> SELECTED EXCERPT:
════════════════════

Margery:  I never learned dancing at Madame Fedorova's; I was part of the dancing group with Mr. Gallus.  However, we all must have done well (despite escaping out windows):  years ago I was at a wedding reception in White Plains, New York.  After observing me for awhile on the dance floor, an elderly lady on the sidelines (whom I did not know) remarked, "You must be from Cincinnati."  "I am," I said, "but how did you know?"  "All the young men that I've seen who are good ballroom dancers seem to come from Cincinnati," she responded.  Years later, my son was in Cotillion here in Virginia; he must have been good, too, for they asked him to help teach the following year.

And Paul:  tell us more of your railroad adventures.


12/22/24 07:55 PM #6740    

 

Ann Shepard (Rueve)

Phil. Sorry to learn about your buddy Haligan. Wool blankets certainly not the same. As one who has experience such loss over my lifetime, it doesn't get any easier.  Even though I retired from facilitating pet loss groups on a regular basis three years ago, I still fill in from time to time. I filled in Tuesday night and it reminded me that our animals lives are so much shorter than our own, but those who love having them around make the choice in spite of it.  Hugs.


12/23/24 09:57 AM #6741    

 

Philip Spiess

HALIGAN a year ago  (you can see him as a puppy in 2014 on my Profile, 15th picture in).

 


12/23/24 04:28 PM #6742    

 

Ann Shepard (Rueve)

════════════════════

> RECORDED DATA:

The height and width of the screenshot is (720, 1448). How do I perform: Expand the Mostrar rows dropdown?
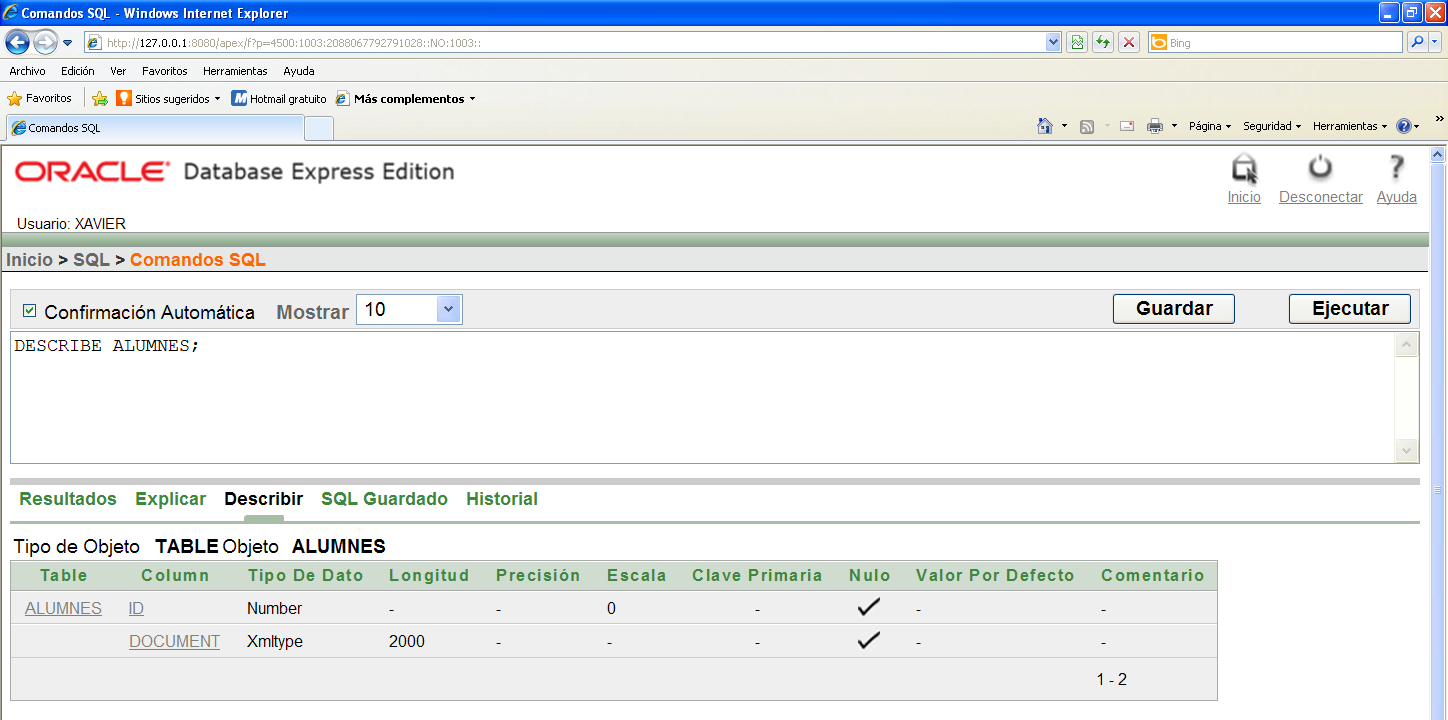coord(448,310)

════════════════════

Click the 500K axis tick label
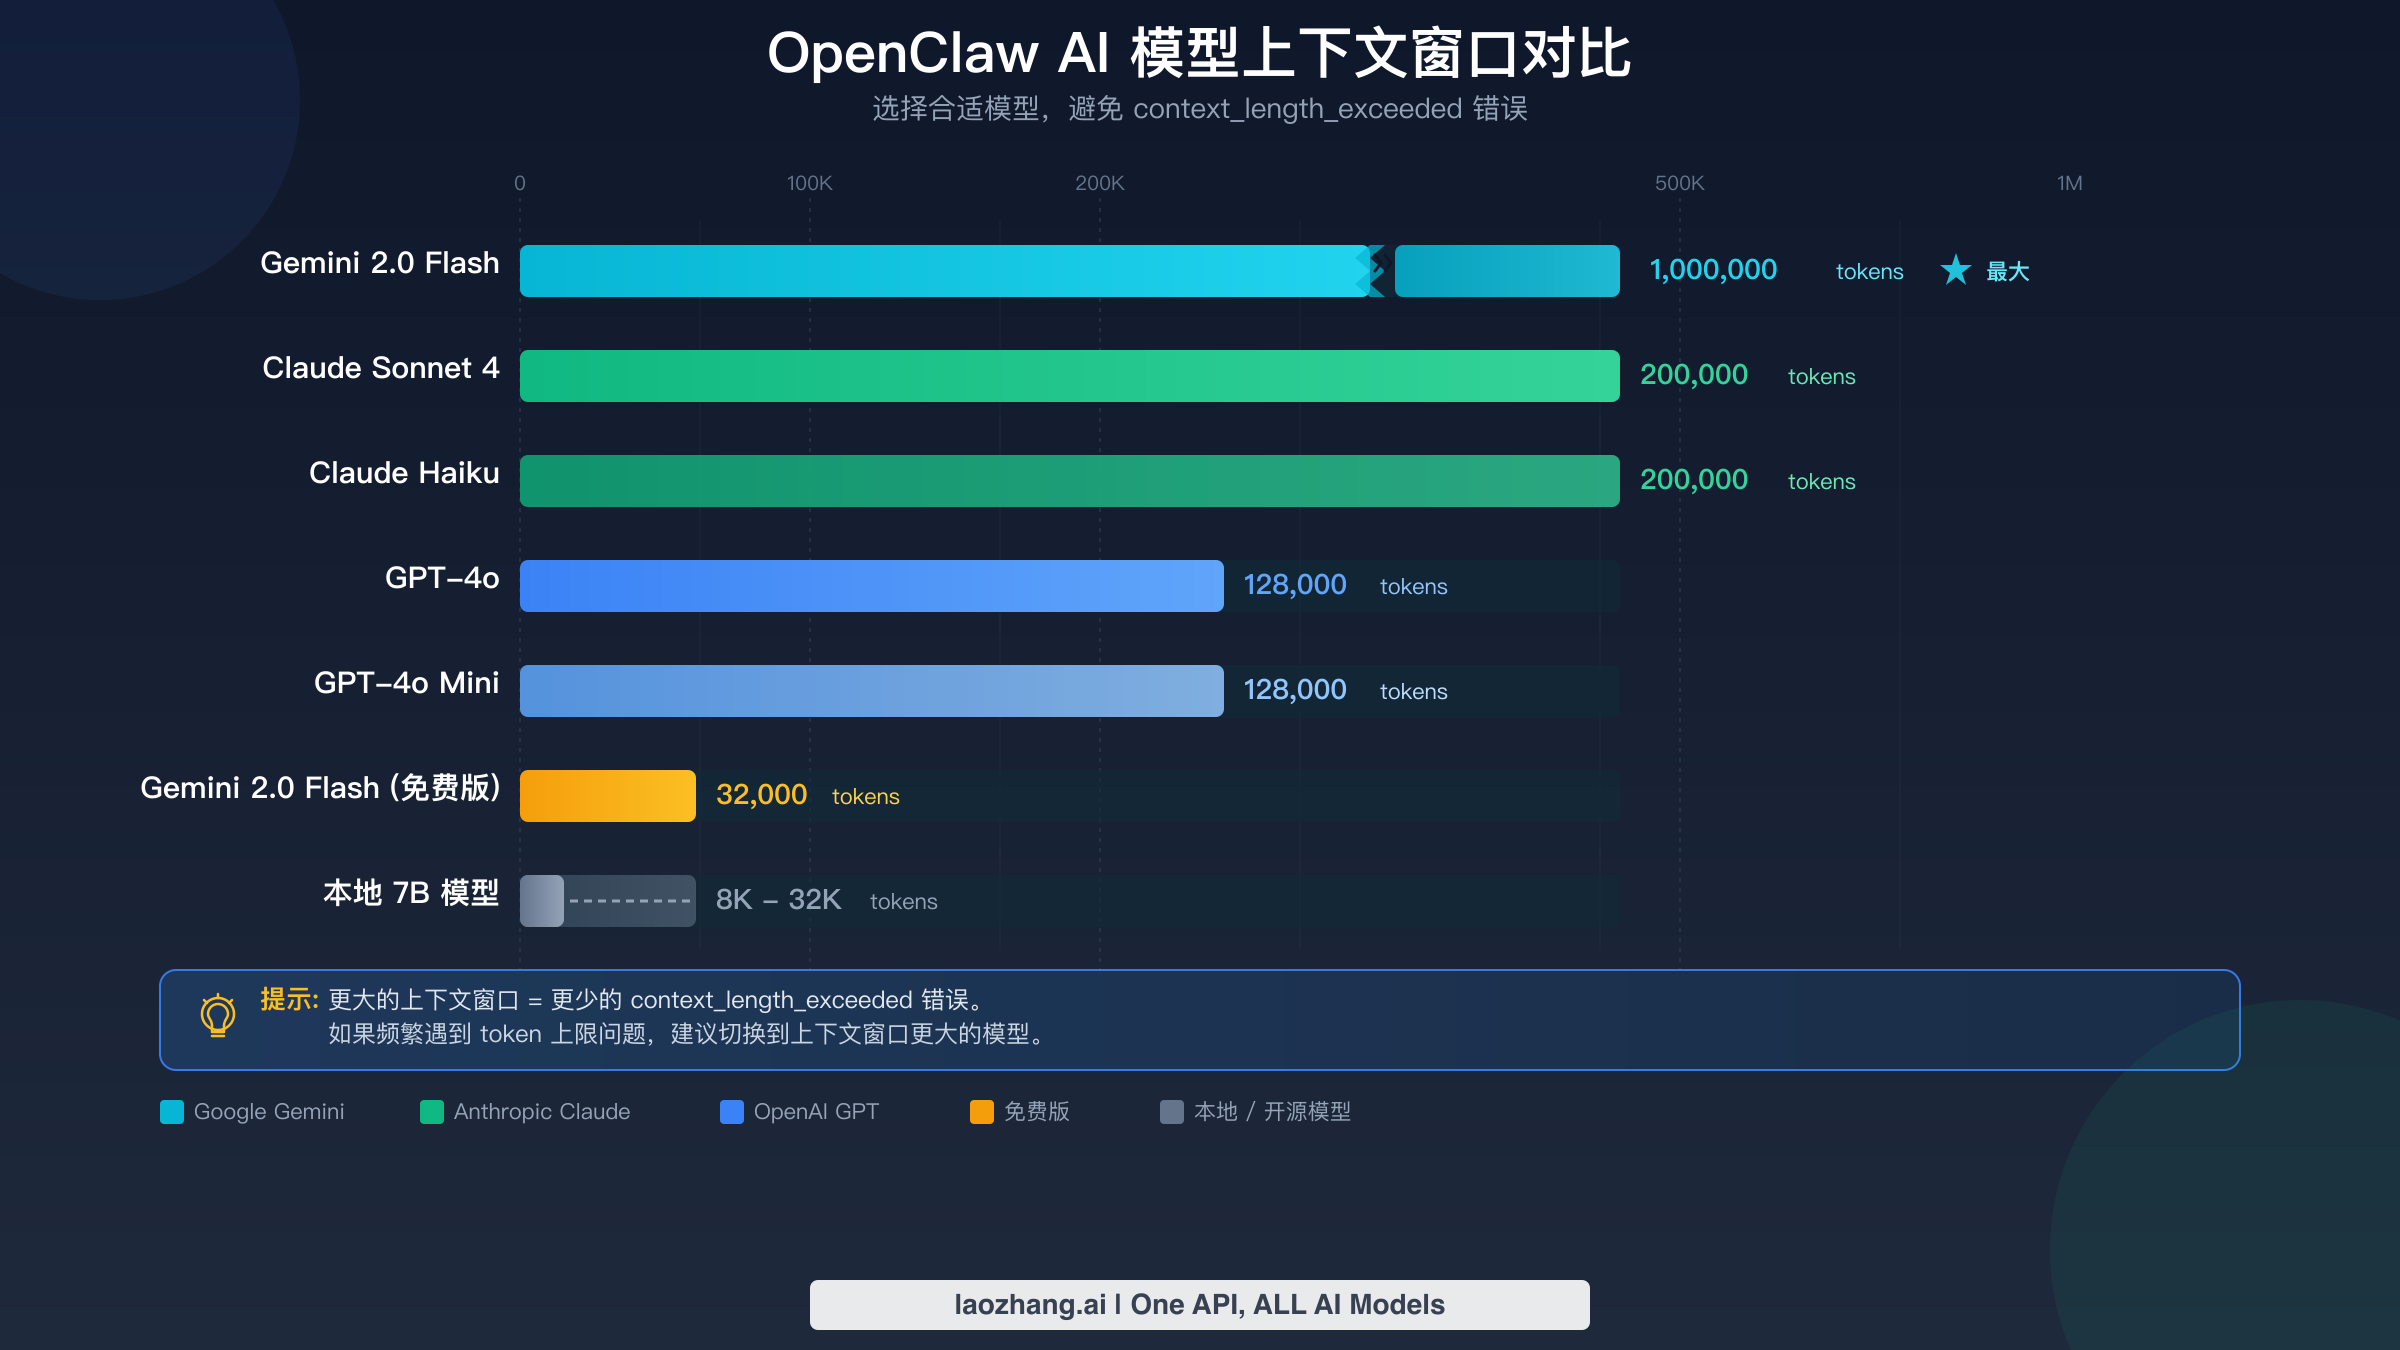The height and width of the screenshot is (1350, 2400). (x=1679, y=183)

════════════════════

> TASKS TO CARRY OUT:
[a] For each statement, say yes or no according to the message board posts, and quote the words that decide it. (i) The writer of the first post learned dancing at Madame Fedorova's. (ii) The writer's son was asked to help teach Cotillion the next year. (iii) Ann Shepard (Rueve) stopped facilitating pet loss groups on a regular basis three years ago.
[b] According to the message board posts, how did the elderly lady at the White Plains wedding reception know the writer was from Cincinnati?
This data was drawn from a different source.

> ANSWERS TO THE PROBLEMS:
[a]
(i) No: "I never learned dancing at Madame Fedorova's"
(ii) Yes: "they asked him to help teach the following year"
(iii) Yes: "I retired from facilitating pet loss groups on a regular basis three years ago"

[b] She had watched the writer on the dance floor. She said that all the young men she had seen who were good ballroom dancers seemed to come from Cincinnati.